David Daniels has to be one of the most unlikely success stories imaginable. He crafts ingenious performance theater; he is a capable playwright and compelling spoken-word orator. However, Daniels prevails despite himself.

Hand in hand with his talents is a determined flouting of mainstream sensibilities and, at times, the law. Ultimately, he calls his own shots and, as his track records shows, hits the target every time out. It’s hard to argue with that kind of rep for getting the job done.

The Rasta Bard bowed on the Twin Cities scene in 1993 with Malcolm X Meet Peter Tosh at Cedar Cultural Center in Minneapolis and has gone against the grain ever since.
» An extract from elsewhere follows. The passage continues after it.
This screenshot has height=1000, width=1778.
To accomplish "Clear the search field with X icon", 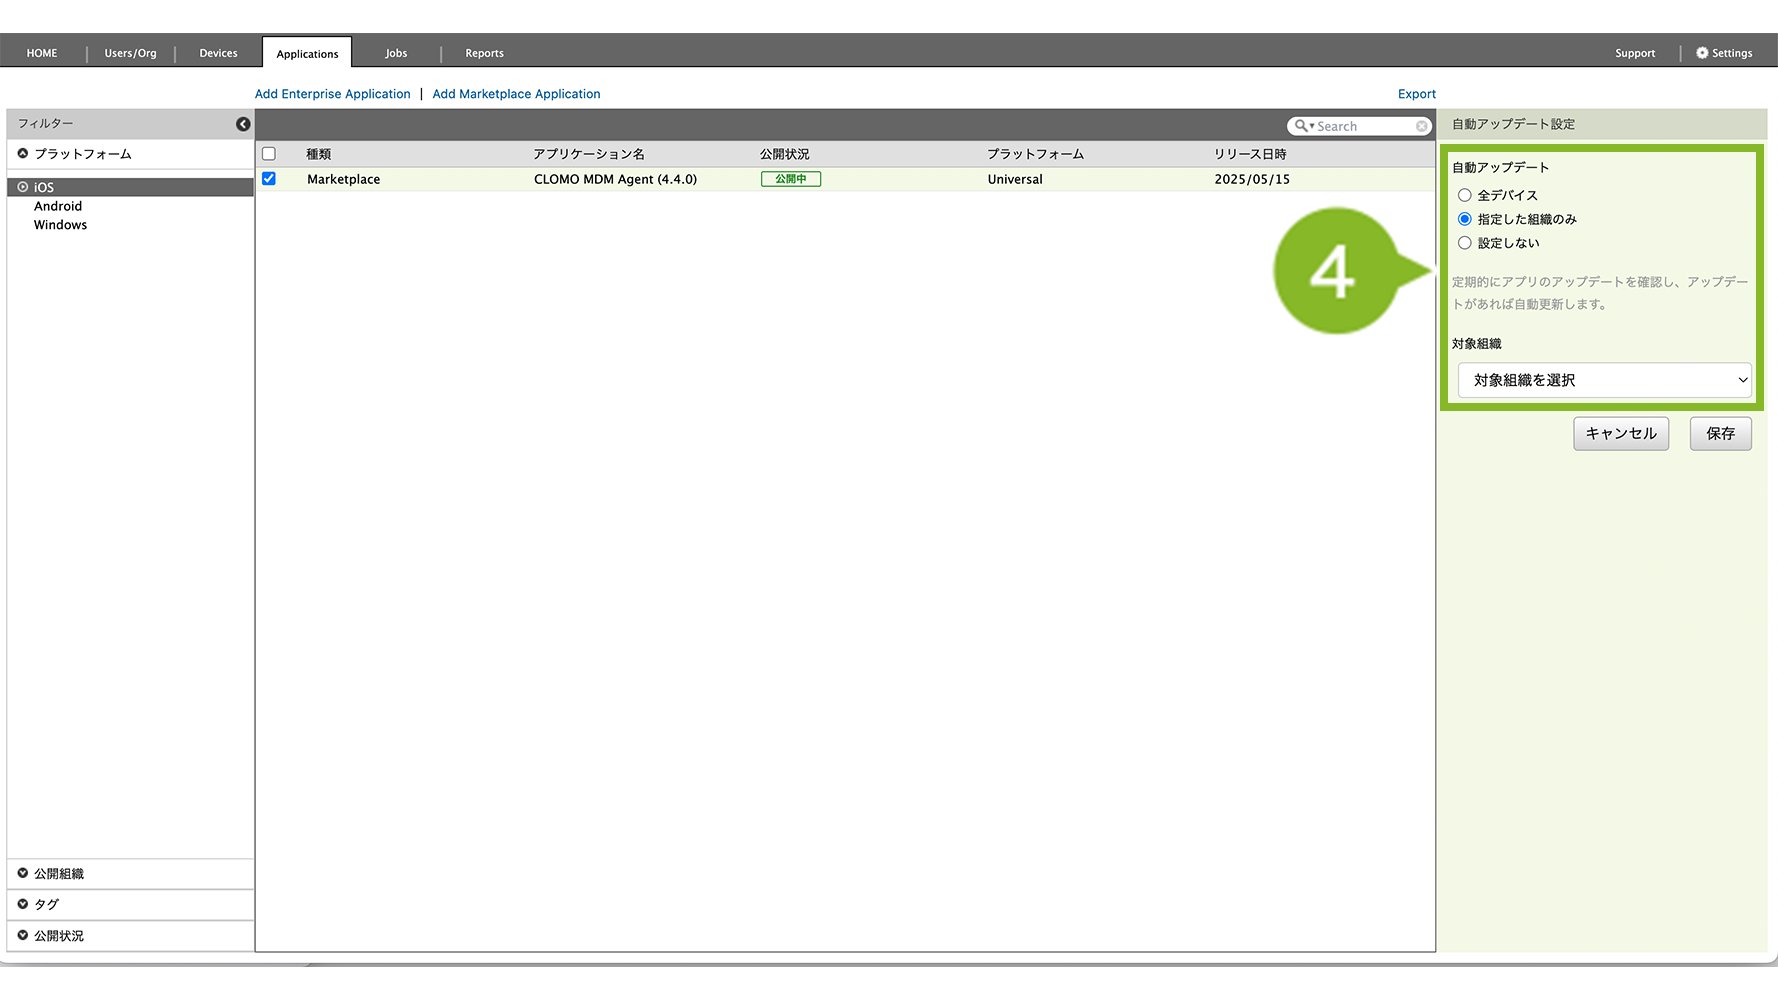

The fantasy about cultural icons coming together, dramaturged by Penumbra Theatre Company legend Terry Bellamy, was a hit, moving to Denver and running two years before returning here at the 1995 Minnesota Fringe Festival.

Founding the Reggae Theater Ensemble with technical director/lighting designer Mitch Olson, he went on to stage more than a dozen works, including I Edgar Hoover, raking the infamous FBI director over the coals; I and I Roots Story; and Kolorada… A Western Tale, his most successful title to date. It’s been produced at BUG Performance and Media Center (Denver), Tower Theater (Salt Lake City), Todo Con Nada Theatre (NYC) and was a week-long smash at the 1997 New York International Fringe Festival. Kolorada aired over KFAI Radio, on MTN’s Hemp Channel, and opened a First Avenue bill for Bob Marley biographer-archivist Roger Steffens.

He’s done all this and more despite that, heeding a Rastafarian bent, he has smoked ganja on stage more than a few times, resulting in bans from such high-profile venues as the Playwrights’ Center and Bryant-Lake Bowl Theatre. In addition, he’s performed internationally, including stints in Germany, Holland and France; has two CDs, Talkin’ Roots and 4:20 Report, which area stores consistently sell out of. He next will perform The Biomagnetic Magic Roadshow at Acadia Café, 329 Cedar Avenue on Minneapolis’ West Bank, at 9 pm on Friday, October 10.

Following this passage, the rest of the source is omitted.